TEXT SEGMENT -
==========

What happens when you run `cp` on the command line? - ingve
https://blog.safia.rocks/post/173365993220/what-happens-when-you-run-cp-on-the-command
======
developer2
Summary of the article if you omit the trace itself:

>> macOS `cp` (*nix not discussed) copies files (somehow, not discussed).
Then, via macOS-specific syscalls, file attributes/metadata are manipulated
(details superficially discussed).

The core functionality of `cp` - namely, copying a file - is not discussed at
all; only the pasted trace gives any insight. There are naive ways one could
do so, such as opening the source for read and destination for write and
iterating X bytes/pages at a time in user space, versus mapping files to
memory, versus instructing the kernel to perform a direct low-level copy. I
was expecting such an analysis, and perhaps an idea of how things change
depending on whether the source and destination paths exist on the same
filesystem.

==========

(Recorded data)
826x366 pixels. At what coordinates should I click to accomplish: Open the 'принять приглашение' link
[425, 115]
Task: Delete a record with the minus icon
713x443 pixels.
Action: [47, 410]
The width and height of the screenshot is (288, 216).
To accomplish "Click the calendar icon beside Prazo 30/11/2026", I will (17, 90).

==========

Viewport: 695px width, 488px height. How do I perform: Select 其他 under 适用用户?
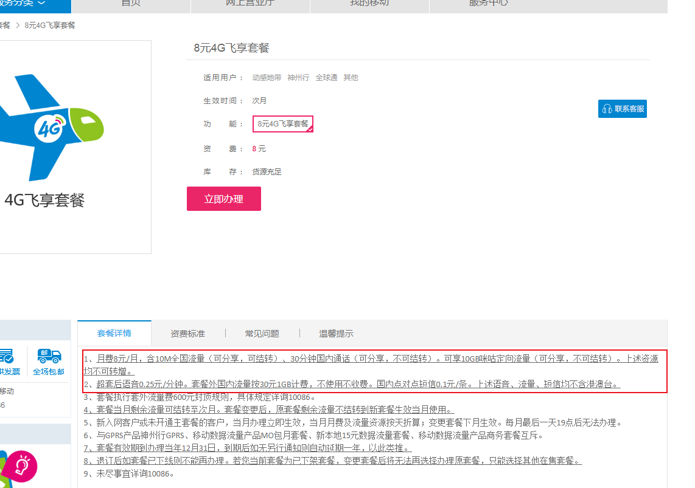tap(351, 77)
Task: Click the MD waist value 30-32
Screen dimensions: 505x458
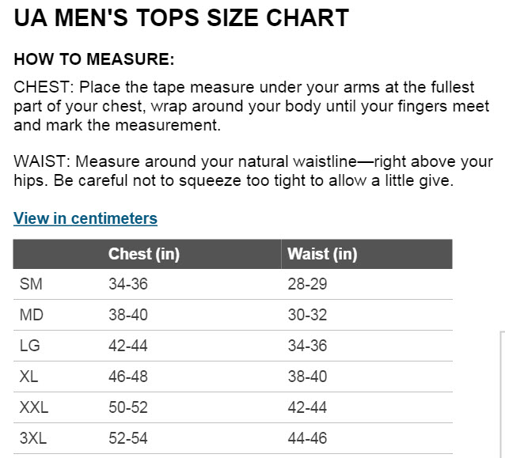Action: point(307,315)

==========

GOALS -
• 1. List the ways of copying a file that the thread about the cp command names as possible approaches.
• 2. In the rows, switch "waist" to "hip" in the lines starting with the one containing "Task: Click the MD waist value 30-32" and going through the one containing "Action: point(307,315)". Reproduce only those lines, leaving out the pictures.
These rows have no connection to the thread about the cp command.

SOLUTIONS TO EACH TASK -
• 1.
- Opening the source for read and the destination for write, then iterating X bytes/pages at a time in user space
- Mapping files to memory
- Instructing the kernel to perform a direct low-level copy

• 2.
Task: Click the MD hip value 30-32
Screen dimensions: 505x458
Action: point(307,315)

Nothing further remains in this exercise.